La convention collective des contrôleurs était échue depuis plus d’un an quand une entente de principe est intervenue avec le gouvernement du Québec, en février 2017. Elle a été adoptée de justesse, à 56 %, notamment parce qu’une clause remorque prévoyait que les gains des quatre autres groupes d’agents de la paix seraient accordés aux contrôleurs, résume René Goulet, président de la Fraternité des constables du contrôle routier du Québec (FCCRQ).

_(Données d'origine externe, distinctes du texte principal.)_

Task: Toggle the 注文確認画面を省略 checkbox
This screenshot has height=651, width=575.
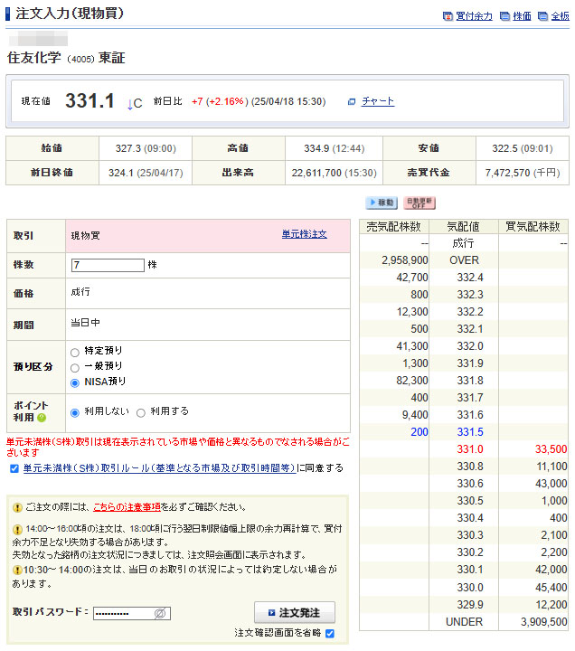Action: point(330,633)
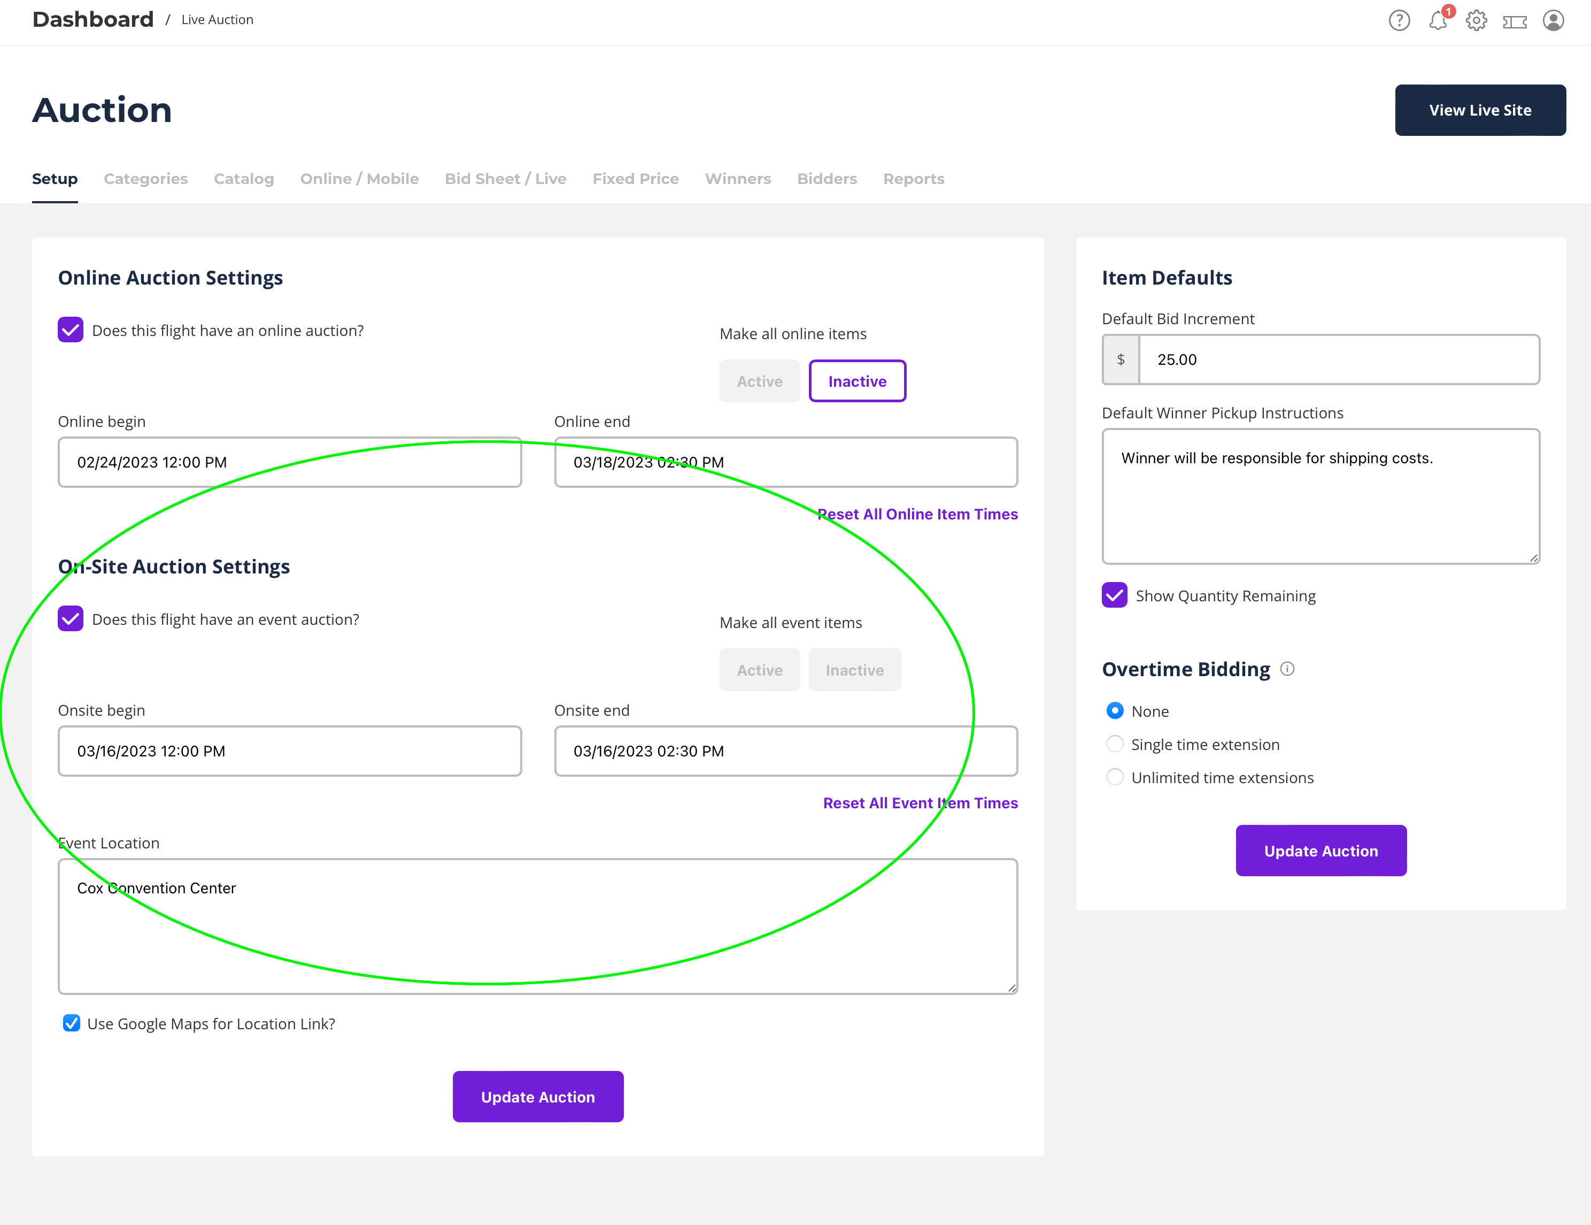Disable Google Maps location link checkbox
The height and width of the screenshot is (1225, 1591).
71,1023
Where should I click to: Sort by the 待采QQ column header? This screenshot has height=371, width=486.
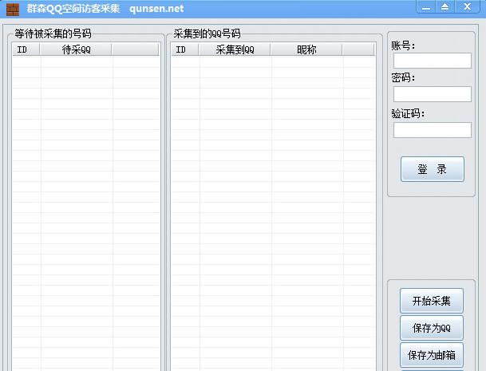coord(76,49)
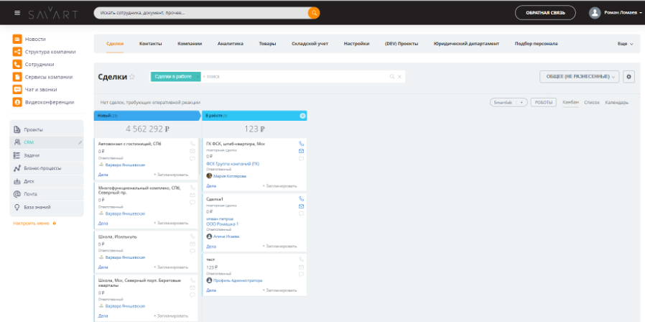
Task: Click the РОБОТЫ button
Action: (x=544, y=103)
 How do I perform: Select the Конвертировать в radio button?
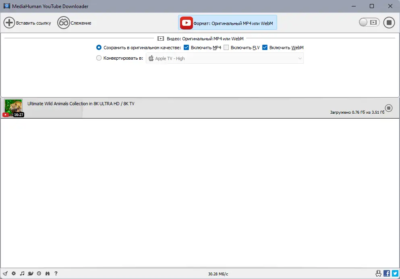[x=99, y=58]
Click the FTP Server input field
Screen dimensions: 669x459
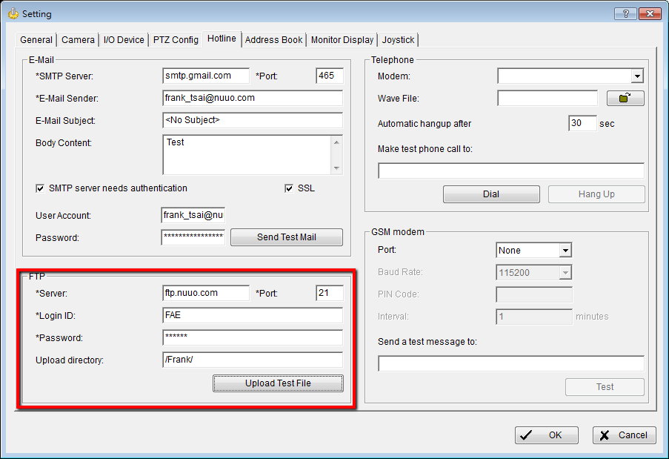[206, 293]
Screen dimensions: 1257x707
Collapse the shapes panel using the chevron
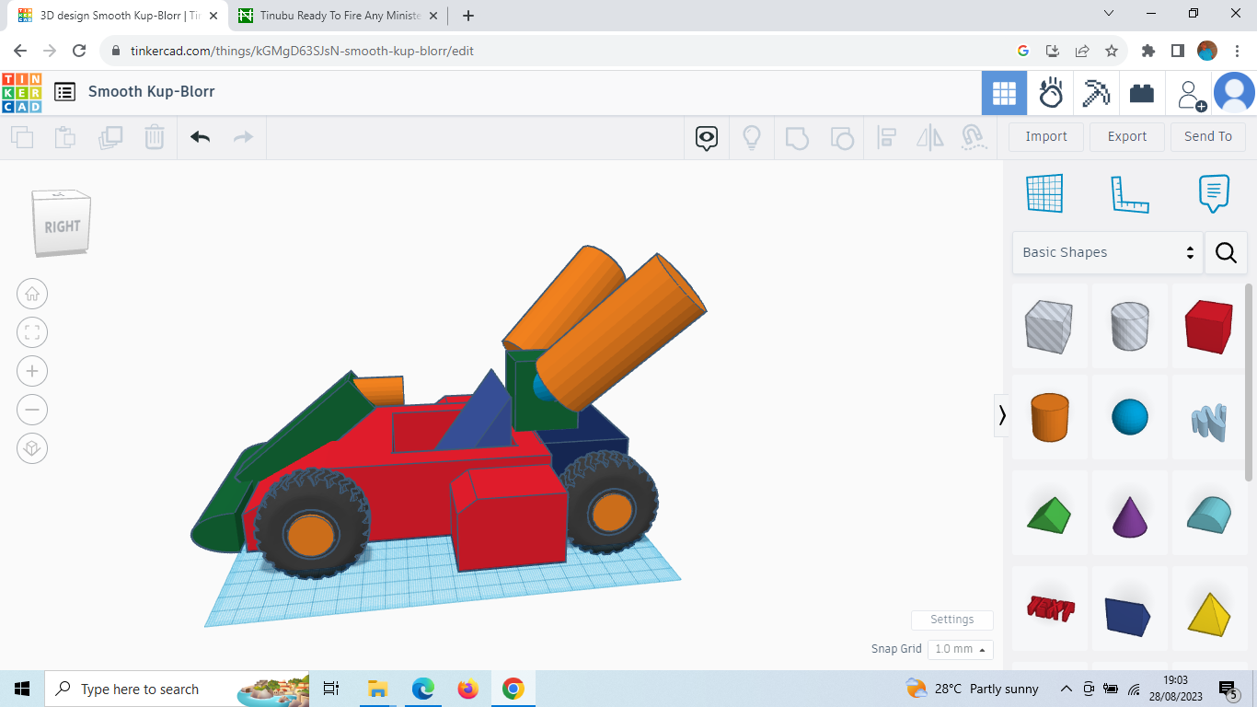coord(1002,416)
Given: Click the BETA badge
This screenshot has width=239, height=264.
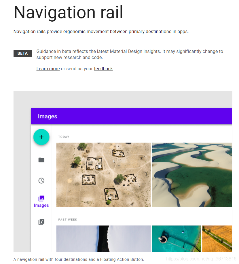Looking at the screenshot, I should (x=23, y=53).
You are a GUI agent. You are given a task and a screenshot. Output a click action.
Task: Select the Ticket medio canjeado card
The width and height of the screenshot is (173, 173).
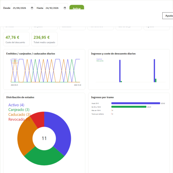click(x=44, y=39)
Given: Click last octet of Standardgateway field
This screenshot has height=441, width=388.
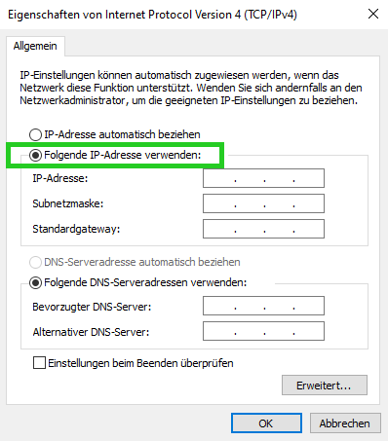Looking at the screenshot, I should coord(309,229).
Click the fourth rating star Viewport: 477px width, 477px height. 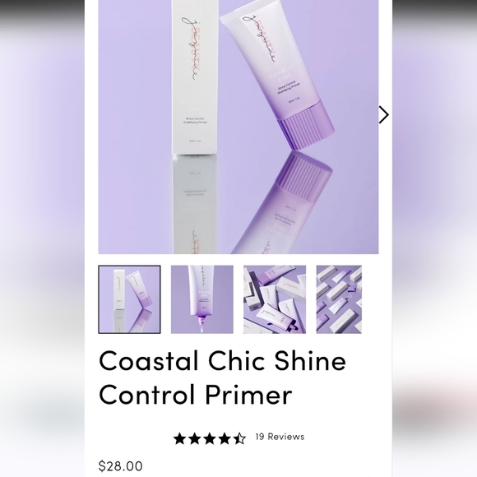tap(225, 438)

Le leader syndical explique que ses membres voulaient revoir la classification des emplois, mais l’employeur a refusé net. Or, les constables spéciaux des palais de justice et les gardes du corps ont finalement gagné un échelon. Les contrôleurs routiers veulent donc gagner un rang aussi. Ils estiment que la clause remorque s’applique et demandent au gouvernement de «respecter sa parole». 

Au Conseil du Trésor

L’interprétation n’est toutefois pas la même du côté du Conseil du Trésor. Cynthia St-Hilaire, porte-parole du ministre Pierre Arcand, affirme que la clause signée valait pour les paramètres liés directement aux salaires, qui augmenteront de 6,75 % pendant la période 2015-2020, mais n’était pas applicable à l’échelle. «Le point est ceci : on a mené une négociation de bonne foi, il y a eu une entente et maintenant on les invite à signer les textes finaux», dit Mme St-Hilaire au Soleil

Pour la FCCRQ, il n’en est pas question. Une rencontre est demandée avec le ministre Arcand pour discuter du cas. Mais la porte est fermée de ce côté pour le moment. 

Les contrôleurs routiers ne peuvent pas faire de moyens de pression. René Goulet affirme que le mécontentement monte au sein des troupes et croit que le gouvernement ferait mieux de reprendre les discussions.